Reliance on Technical Indicators: By intentionally ignoring news/fundamentals to avoid emotion, TiMi may react slowly to "Black Swan" events or policy shifts. It bets on the existence of periodic patterns in short windows.
Fixed Strategy Shapes: Implementation focuses heavily on minute-level grid strategies; whether it generalizes to entirely different strategy families (e.g., market making, complex arbitrage) remains to be fully verified.
Overfitting Risk in Offline Optimization: Deeply optimizing parameters for Pareto efficiency on historical data creates a risk of overfitting. While 2025 live tests show generalization, robustness under major market regime shifts requires long-term monitoring.

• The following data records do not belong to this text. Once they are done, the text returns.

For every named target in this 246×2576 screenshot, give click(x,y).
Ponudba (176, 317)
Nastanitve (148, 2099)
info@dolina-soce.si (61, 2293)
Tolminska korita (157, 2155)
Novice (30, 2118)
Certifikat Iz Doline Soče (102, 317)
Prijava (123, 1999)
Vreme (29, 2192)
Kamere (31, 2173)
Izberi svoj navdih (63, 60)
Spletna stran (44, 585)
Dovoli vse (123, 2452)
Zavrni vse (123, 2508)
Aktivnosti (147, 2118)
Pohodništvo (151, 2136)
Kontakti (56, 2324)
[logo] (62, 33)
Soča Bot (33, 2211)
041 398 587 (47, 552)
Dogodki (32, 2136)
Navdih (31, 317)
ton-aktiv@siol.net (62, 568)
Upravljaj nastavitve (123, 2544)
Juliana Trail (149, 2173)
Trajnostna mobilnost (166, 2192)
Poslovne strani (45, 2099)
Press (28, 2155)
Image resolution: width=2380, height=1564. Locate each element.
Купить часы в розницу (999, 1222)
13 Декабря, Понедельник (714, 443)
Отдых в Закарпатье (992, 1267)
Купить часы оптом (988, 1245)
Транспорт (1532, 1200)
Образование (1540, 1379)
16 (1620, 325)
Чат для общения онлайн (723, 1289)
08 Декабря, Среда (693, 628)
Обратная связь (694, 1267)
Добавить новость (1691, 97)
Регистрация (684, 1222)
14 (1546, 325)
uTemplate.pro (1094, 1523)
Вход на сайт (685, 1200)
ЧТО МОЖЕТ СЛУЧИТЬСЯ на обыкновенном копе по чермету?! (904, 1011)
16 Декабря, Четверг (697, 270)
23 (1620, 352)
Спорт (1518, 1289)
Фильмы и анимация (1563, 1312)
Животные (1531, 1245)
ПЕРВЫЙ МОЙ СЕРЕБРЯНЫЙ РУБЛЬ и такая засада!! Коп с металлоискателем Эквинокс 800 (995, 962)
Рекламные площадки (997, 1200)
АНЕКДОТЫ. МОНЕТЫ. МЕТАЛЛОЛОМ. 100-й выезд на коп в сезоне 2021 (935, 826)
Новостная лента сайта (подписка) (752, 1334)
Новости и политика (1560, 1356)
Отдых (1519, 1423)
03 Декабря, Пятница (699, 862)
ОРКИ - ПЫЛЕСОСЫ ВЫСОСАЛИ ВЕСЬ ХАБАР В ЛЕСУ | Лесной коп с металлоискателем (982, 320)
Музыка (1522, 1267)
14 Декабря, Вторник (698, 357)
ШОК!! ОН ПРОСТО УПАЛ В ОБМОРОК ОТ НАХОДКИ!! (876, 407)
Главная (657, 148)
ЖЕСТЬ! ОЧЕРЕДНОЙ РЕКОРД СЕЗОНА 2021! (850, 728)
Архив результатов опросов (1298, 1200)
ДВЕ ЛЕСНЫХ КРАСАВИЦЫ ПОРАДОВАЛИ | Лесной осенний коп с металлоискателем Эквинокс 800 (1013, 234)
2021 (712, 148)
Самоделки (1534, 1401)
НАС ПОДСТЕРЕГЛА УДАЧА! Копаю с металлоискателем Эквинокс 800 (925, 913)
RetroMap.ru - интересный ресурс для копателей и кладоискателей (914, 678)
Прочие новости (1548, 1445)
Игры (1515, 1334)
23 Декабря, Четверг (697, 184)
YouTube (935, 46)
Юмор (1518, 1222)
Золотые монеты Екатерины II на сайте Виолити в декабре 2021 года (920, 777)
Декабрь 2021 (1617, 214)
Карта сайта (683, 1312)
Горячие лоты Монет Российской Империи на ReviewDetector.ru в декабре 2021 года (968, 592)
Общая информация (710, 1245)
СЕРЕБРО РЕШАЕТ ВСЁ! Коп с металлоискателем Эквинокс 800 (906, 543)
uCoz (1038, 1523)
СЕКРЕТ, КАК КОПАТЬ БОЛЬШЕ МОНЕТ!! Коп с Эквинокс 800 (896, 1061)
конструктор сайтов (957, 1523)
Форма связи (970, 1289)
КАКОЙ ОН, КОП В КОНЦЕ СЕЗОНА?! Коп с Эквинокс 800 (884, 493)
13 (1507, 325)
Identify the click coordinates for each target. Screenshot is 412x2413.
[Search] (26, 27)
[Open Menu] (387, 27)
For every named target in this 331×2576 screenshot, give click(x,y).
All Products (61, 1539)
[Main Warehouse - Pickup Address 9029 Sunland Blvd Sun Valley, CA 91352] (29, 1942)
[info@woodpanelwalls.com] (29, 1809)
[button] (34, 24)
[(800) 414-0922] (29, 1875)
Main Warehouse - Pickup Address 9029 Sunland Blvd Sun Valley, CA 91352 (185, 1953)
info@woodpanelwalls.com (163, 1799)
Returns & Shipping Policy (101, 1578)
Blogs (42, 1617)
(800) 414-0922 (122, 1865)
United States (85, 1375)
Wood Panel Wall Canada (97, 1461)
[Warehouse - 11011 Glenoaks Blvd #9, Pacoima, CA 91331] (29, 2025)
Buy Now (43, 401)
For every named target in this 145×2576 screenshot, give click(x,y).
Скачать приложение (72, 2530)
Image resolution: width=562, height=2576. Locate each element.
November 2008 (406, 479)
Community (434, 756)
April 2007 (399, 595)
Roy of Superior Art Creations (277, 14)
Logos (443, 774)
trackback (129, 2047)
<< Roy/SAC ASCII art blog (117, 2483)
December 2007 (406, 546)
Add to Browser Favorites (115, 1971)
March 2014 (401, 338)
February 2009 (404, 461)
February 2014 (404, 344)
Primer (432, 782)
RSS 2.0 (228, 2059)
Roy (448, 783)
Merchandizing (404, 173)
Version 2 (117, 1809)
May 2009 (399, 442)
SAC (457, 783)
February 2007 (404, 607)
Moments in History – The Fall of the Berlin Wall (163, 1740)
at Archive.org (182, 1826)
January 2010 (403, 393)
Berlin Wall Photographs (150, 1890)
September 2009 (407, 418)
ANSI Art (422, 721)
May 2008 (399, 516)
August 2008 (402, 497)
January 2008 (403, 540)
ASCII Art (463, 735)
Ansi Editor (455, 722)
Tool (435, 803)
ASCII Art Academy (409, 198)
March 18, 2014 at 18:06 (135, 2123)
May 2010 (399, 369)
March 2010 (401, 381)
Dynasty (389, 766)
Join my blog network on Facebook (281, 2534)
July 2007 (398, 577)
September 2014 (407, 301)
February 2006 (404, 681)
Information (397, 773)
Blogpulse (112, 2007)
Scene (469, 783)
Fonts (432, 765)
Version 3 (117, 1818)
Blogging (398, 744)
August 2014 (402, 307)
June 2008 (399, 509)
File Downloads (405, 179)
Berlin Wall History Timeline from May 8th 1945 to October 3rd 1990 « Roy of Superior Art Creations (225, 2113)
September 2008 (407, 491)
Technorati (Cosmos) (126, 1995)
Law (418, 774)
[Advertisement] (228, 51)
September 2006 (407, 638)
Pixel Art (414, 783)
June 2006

vs. TradingAgents/FinMem: Traditional anthropomorphic agents debate over news with latencies of 1.8k–25k ms, supporting only a few dozen pairs. TiMi uses objective indicators and offline compilation to achieve 137ms latency and 200+ pair support with doubled returns. The core shift is from "Agent as Decision Maker" to "Agent as Offline Optimizer."
vs. Classic Quantitative Strategies: Rules-based strategies are stable but rigid. TiMi maintains quant-level latency while gaining the adaptive capabilities that rules-based strategies lack through its LLM-driven closed-loop optimization.
vs. ML/RL Methods: End-to-end learning methods like DDPG suffer from convergence issues and high variance. TiMi replaces end-to-end learning with mathematical planning for parameter optimization, resulting in significantly lower variance and higher reliability.

Rating¶

Novelty: ⭐⭐⭐⭐⭐ (The decoupling paradigm and math-based LP optimization are truly anti-mainstream and effective compared to role-playing frameworks.)
Experimental Thoroughness: ⭐⭐⭐⭐⭐ (Covers 200+ pairs, three market types, live tests, and extensive efficiency and distribution analysis.)
Writing Quality: ⭐⭐⭐⭐ (Formalization is clear and diagrams are helpful, though the density of symbols and parameters makes for a high initial reading barrier.)
Value: ⭐⭐⭐⭐⭐ (Provides a reusable decoupling paradigm for deploying LLM agents in high-frequency, low-latency scenarios.)